Protect and expand Title X, ensuring contraception and preventive services remain accessible.
Reverse the VA proposal, preserving access in cases of rape, incest, or maternal health risks.
Preserve Medicaid coverage, including postpartum extensions and affordable marketplace plans.
Safeguard maternal immunization, reaffirming COVID, influenza, and Tdap vaccines as standard in pregnancy.
Invest in maternity care deserts, funding rural hospitals, perinatal workforce expansion, and quality collaboratives.
Revive equity initiatives, including implicit bias training, addressing social determinants, integrating mental health, and expanding doula/community health worker programs.
Promote workforce diversity and continuity of care, ensuring that patients encounter trusted providers and culturally responsive models of practice.

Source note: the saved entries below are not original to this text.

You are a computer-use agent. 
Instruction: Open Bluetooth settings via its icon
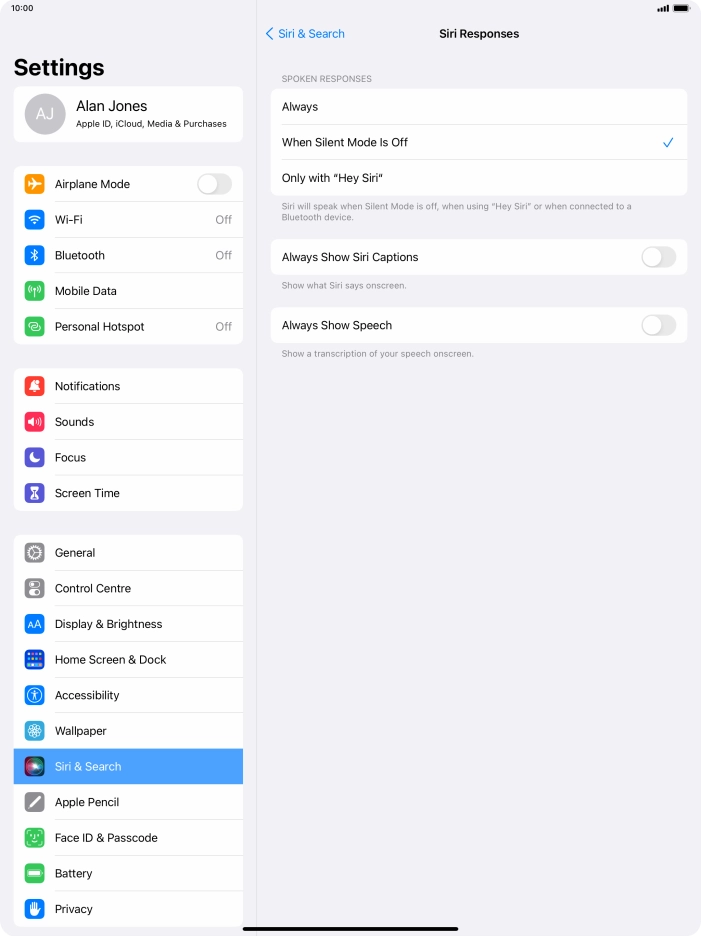pyautogui.click(x=35, y=255)
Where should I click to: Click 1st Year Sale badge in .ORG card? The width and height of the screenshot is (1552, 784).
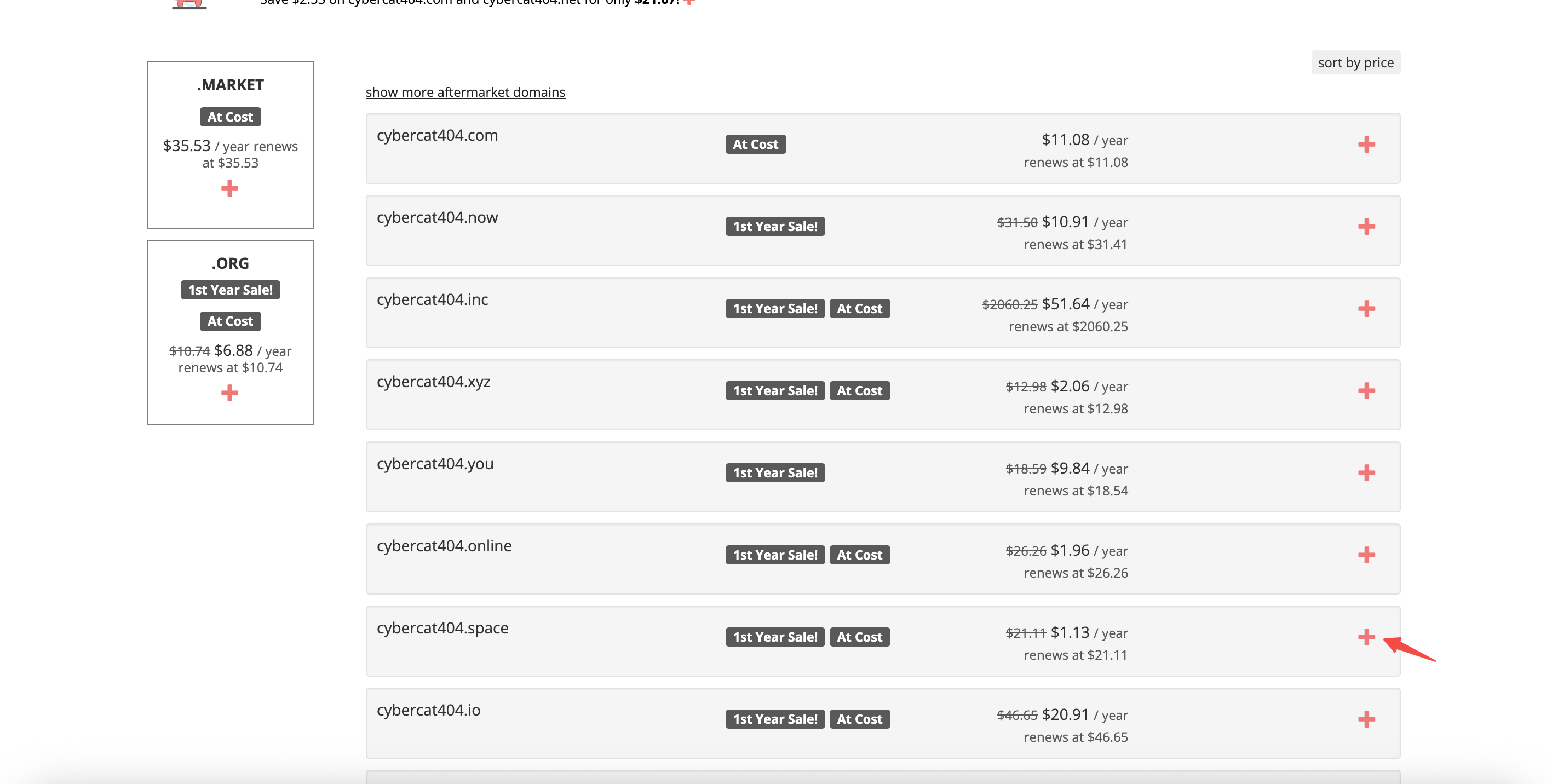coord(229,290)
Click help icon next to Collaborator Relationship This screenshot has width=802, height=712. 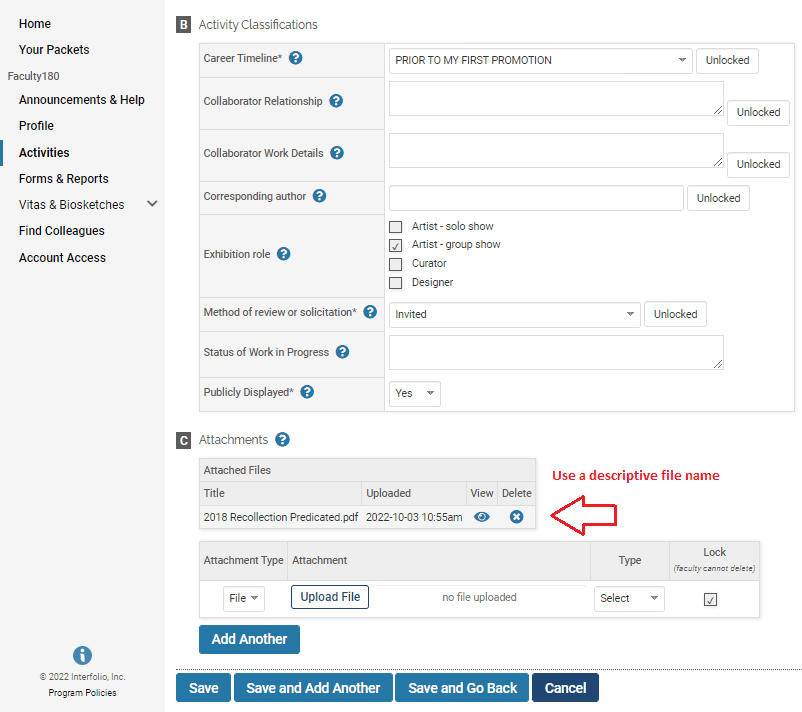(x=336, y=101)
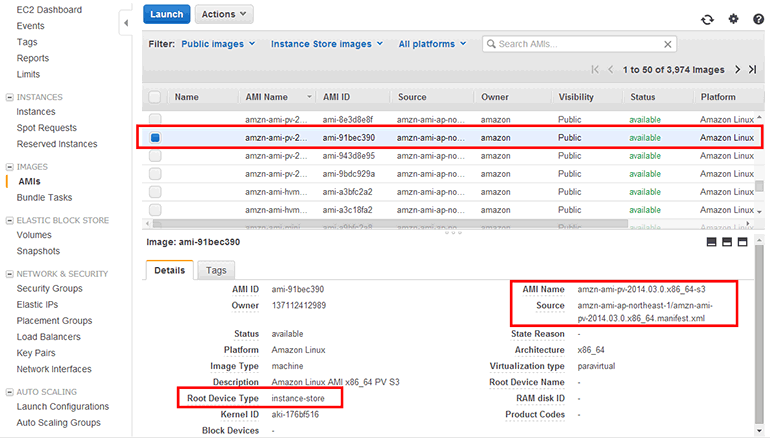Image resolution: width=770 pixels, height=438 pixels.
Task: Select the Details tab
Action: tap(169, 271)

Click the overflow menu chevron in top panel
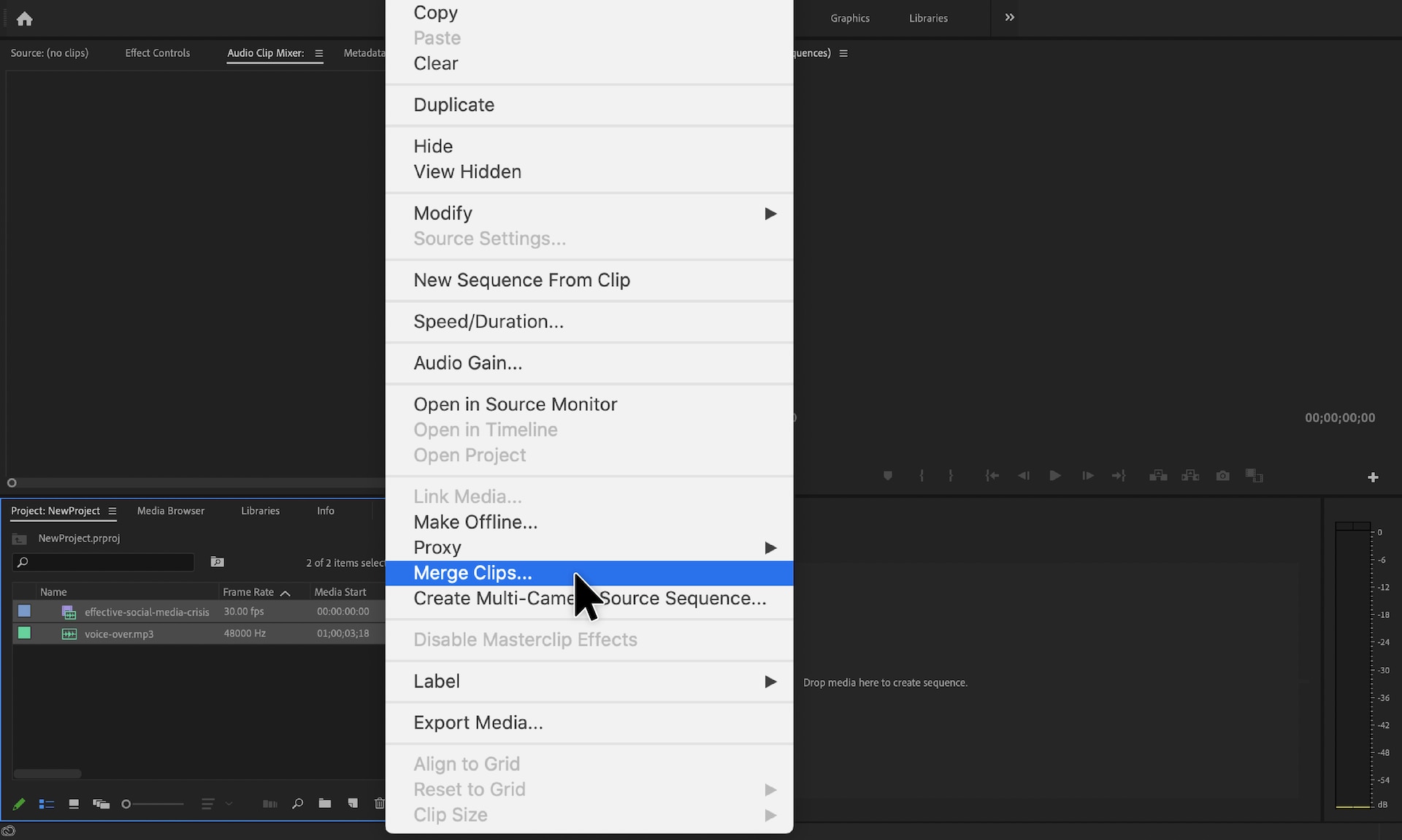coord(1009,17)
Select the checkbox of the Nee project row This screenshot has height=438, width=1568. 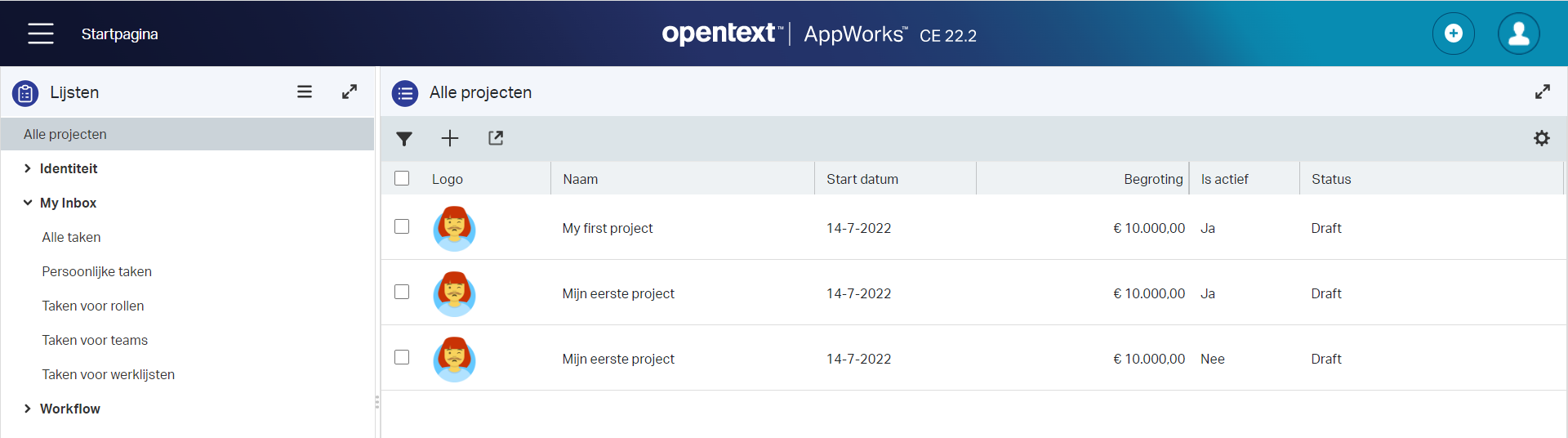tap(402, 357)
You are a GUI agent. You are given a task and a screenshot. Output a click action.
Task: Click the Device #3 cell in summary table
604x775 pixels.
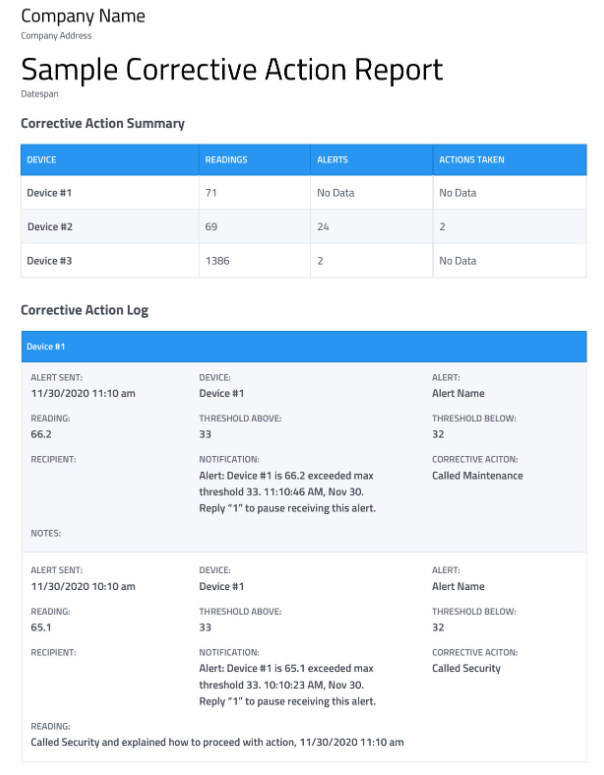point(50,261)
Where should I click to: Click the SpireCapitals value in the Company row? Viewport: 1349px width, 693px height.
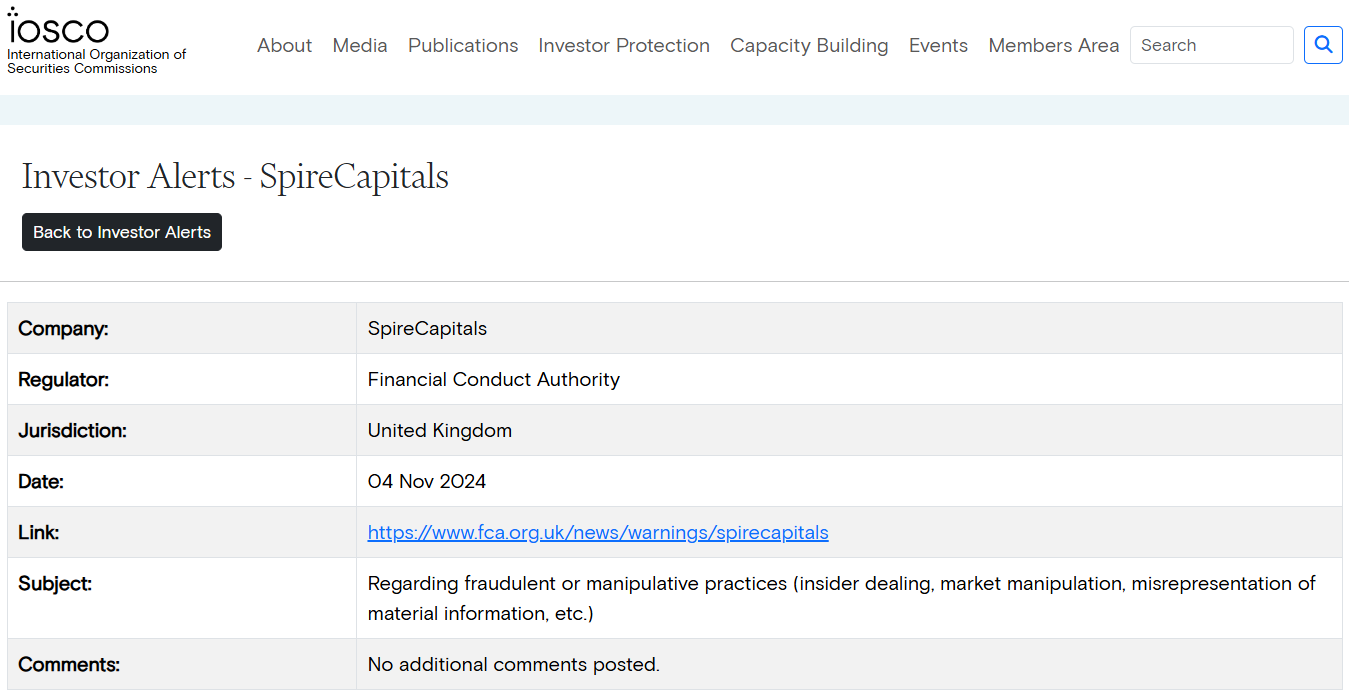(x=427, y=329)
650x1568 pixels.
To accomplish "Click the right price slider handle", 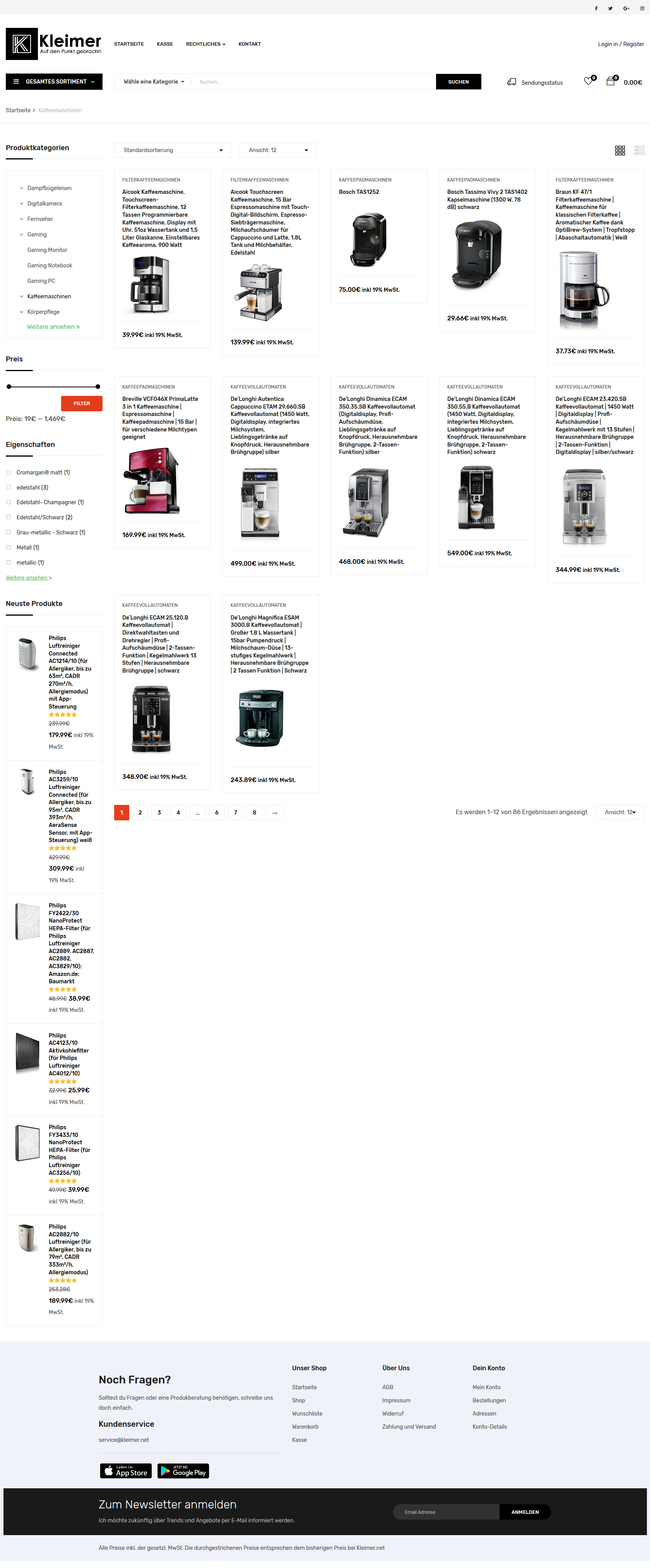I will pos(98,387).
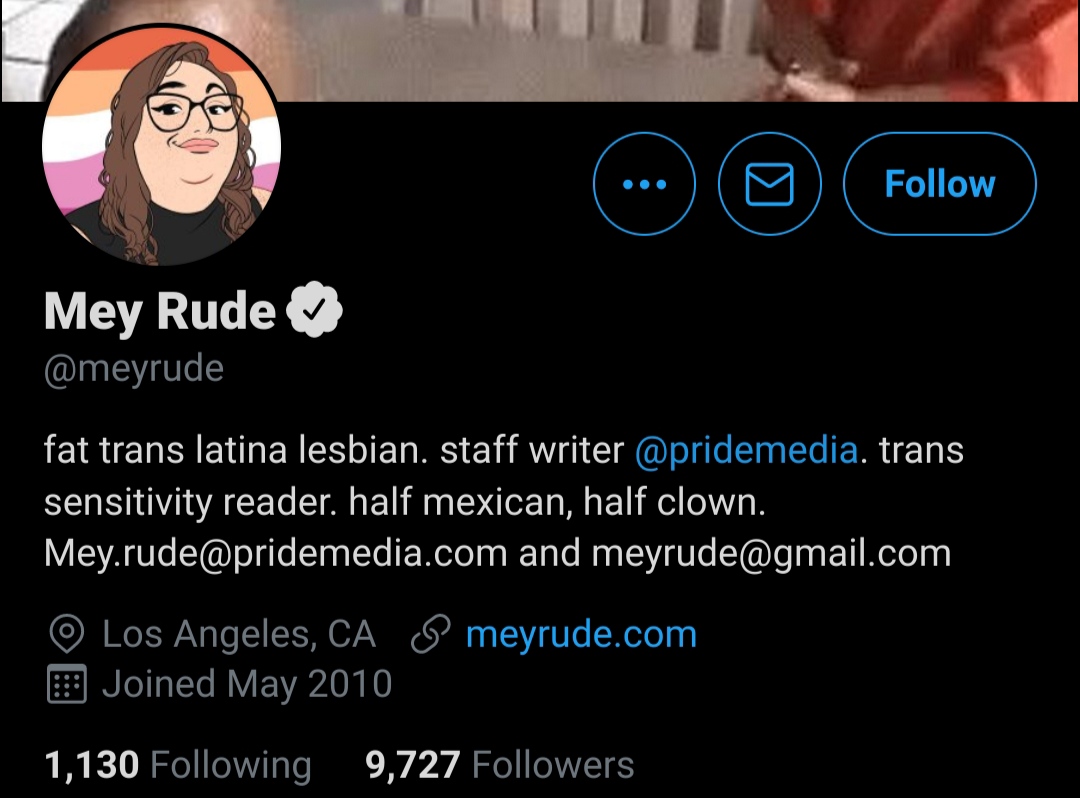Viewport: 1080px width, 798px height.
Task: Click the chain link icon beside website
Action: point(430,633)
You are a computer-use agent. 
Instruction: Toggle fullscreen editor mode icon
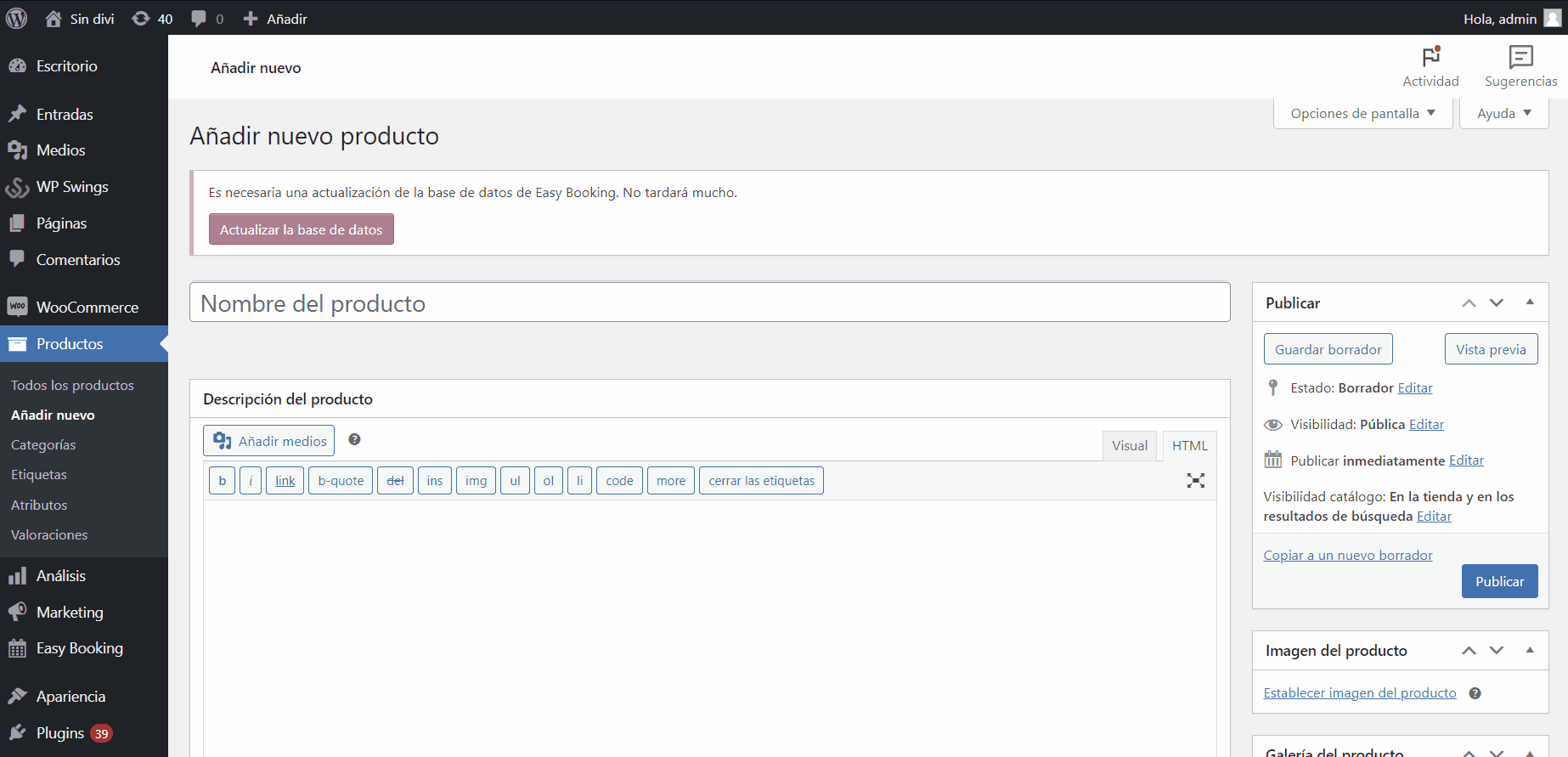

Conclusion: A Call to Act Before the Data Catch Up
The temporary decline in maternal mortality in 2023 should not lull us into complacency. The policy trajectory since early 2025 points in the opposite direction—toward reduced access, weaker prevention, and heightened legal risk for emergency care. Early warning signs—rising infant mortality in ban states, stagnant perinatal outcomes, expanding deserts, and stalled equity reforms—are already visible. If action is not taken now, the fragile progress of 2023 will be erased.
Policymakers must hear a clear message: stop making it harder for clinicians to deliver evidence-based, equitable care. The lives of mothers and newborns depend on it.